Borrus spoke as one of several venture capital representatives during a session of ARPA-E's Energy Innovation Summit held on Feb. 28 in Washington, D.C. He and fellow panel members listened as entrepreneurs rose and lined up in front of a microphone to share stories about the difficulty of finding private money.

Closing funding gaps

The Department of Energy's ARPA-E has helped fill one of the funding gaps for entrepreneurs by giving out hundreds of millions of dollars for high-risk, high-reward research done in the early stages by startups. But at least two other funding gaps remain on the road to getting a company's would-be innovation commercialized, said Will Coleman, a partner at the venture capital firm Mohr Davidow and moderator for the panel session.

Some venture capital firms, such as those of Borrus and Coleman, invest small amounts of money in a large number of startups with the expectation of "hitting a few home runs" while seeing some fail, said Daniel Gross, a partner at Hudson Clean Energy Partners, LP and a panel member. Other firms such as Hudson Clean Energy only move in when the risks have fallen much more near full commercialization.

"We do not have an efficient market today for taking companies across those gaps," said Luka Erceg, president and CEO of Simbol Materials and a third member of the panel.

Erceg told of his company's challenges in getting its own start, despite getting attention early on in as a highly promising cleantech startup. Simbol aims to produce battery chemicals such as lithium, manganese and zinc based on clean, zero-waste production methods.

The startup has received public funding from the California Energy Commission and the U.S. Department of Energy (DOE), as well some private money from Mohr Davidow and others. But Erceg found it troubling that many private investors had practically "outsourced funding decisions to the DOE" by only jumping on startups that have already received federal funding.

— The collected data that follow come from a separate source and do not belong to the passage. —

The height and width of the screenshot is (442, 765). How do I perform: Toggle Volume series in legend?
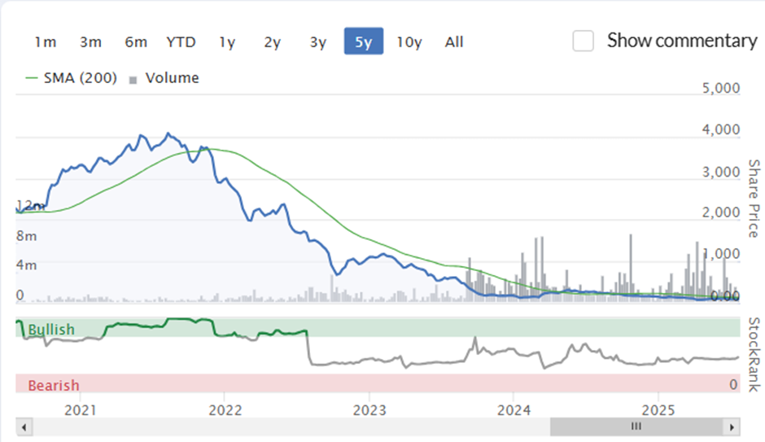(x=164, y=78)
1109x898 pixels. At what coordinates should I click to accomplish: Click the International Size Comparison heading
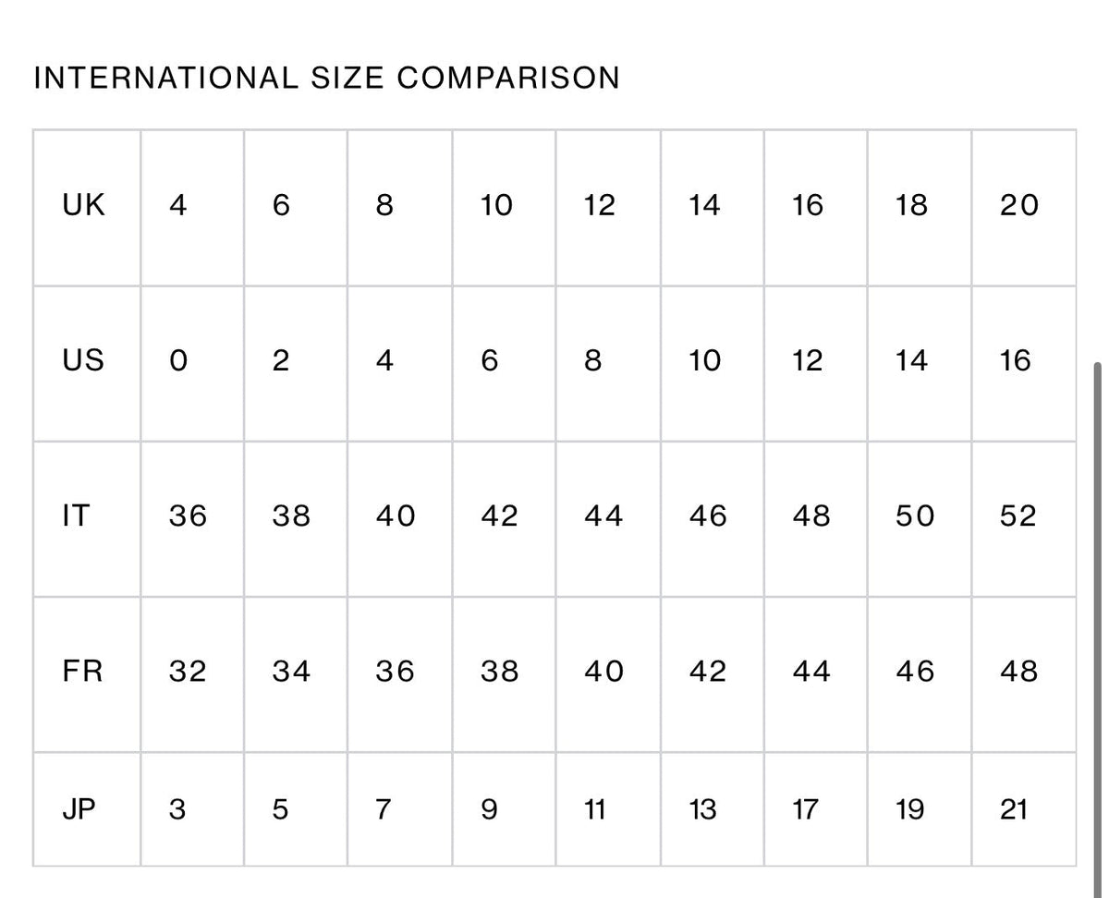pos(326,78)
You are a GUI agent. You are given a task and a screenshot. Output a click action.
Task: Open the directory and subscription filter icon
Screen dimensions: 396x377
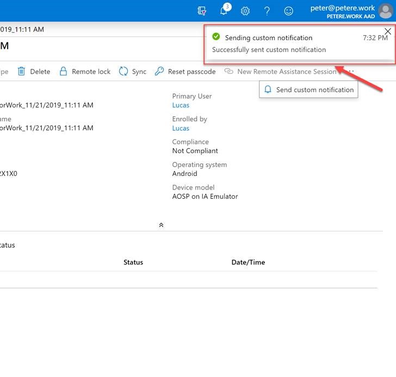click(x=202, y=11)
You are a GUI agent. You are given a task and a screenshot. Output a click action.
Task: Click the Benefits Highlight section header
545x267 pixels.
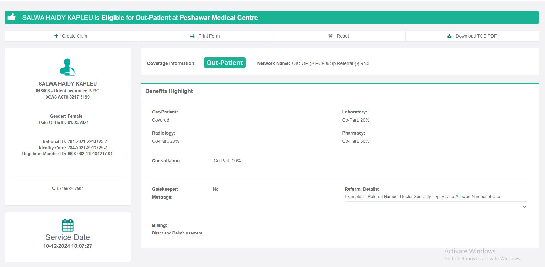coord(169,91)
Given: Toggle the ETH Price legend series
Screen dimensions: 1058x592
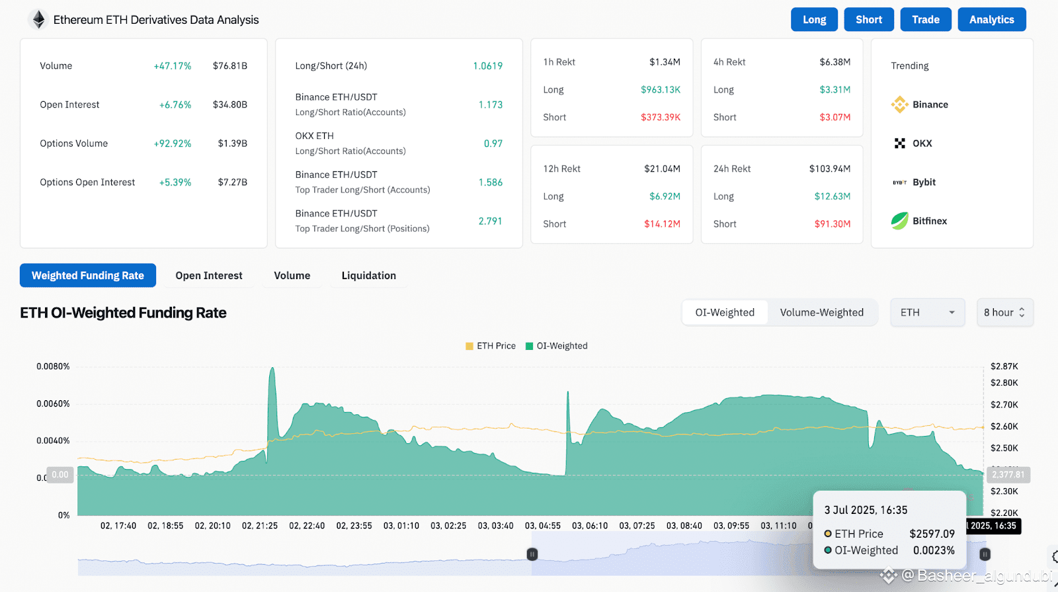Looking at the screenshot, I should pos(491,346).
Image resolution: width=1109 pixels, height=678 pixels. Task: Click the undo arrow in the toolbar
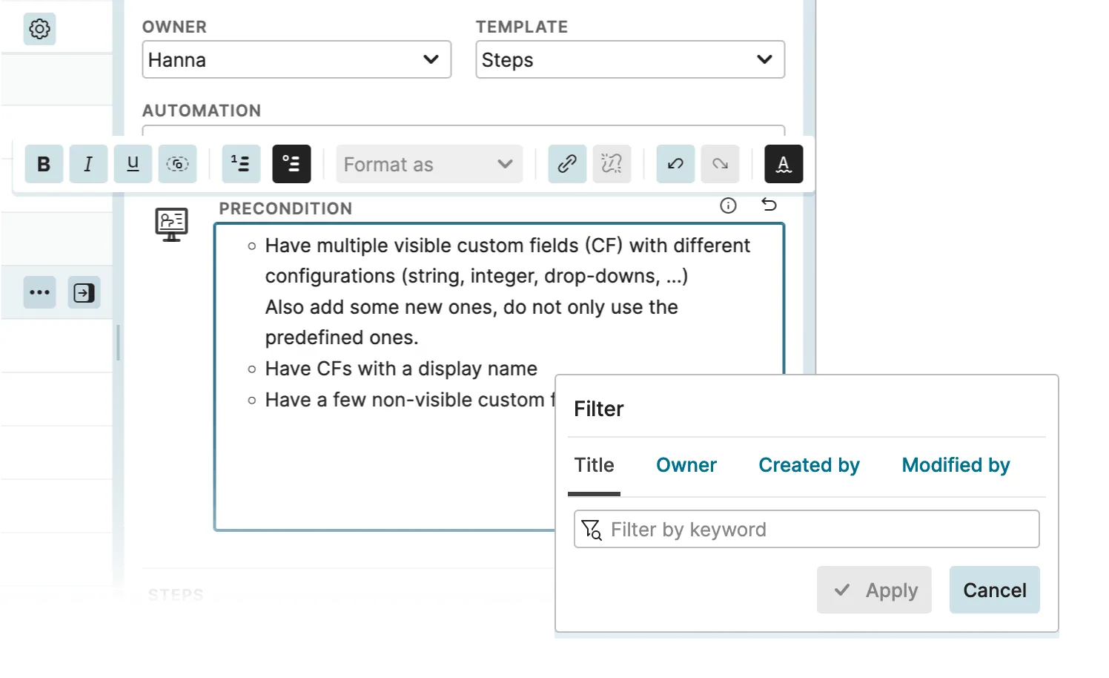coord(675,164)
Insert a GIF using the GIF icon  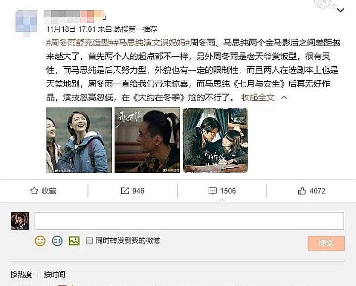pyautogui.click(x=57, y=241)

Such behavior makes sense for venture capital firms that want to sniff out big returns while keeping risks low. Startups that get money from ARPA-E and other government agencies stand out as more lucrative possibilities, said the venture capitalists who sat on the panel.

What's government's role in innovation?

Still, Erceg sees a chance for the U.S. government to play an even bigger role in moving possible innovations along. He spoke with InnovationNewsDaily after the panel session.

"I think that there is an opportunity today for the government to play an instrumental role in helping new technologies de-risk, and it's not just through ARPA-E," Erceg explained. "It has to be something that exists outside just the Department of Energy or Department of Defense — it has to be something that allows you to work with a variety of agencies."

The U.S. government may have begun to anticipate such wishes. Seth Greene, special advisor for innovation at the U.S. Small Business Administration, told another panel session about a "one-stop portal" that would allow entrepreneurs to search for funding across all government agencies. That step won't solve the funding gap problems — but it might be a start.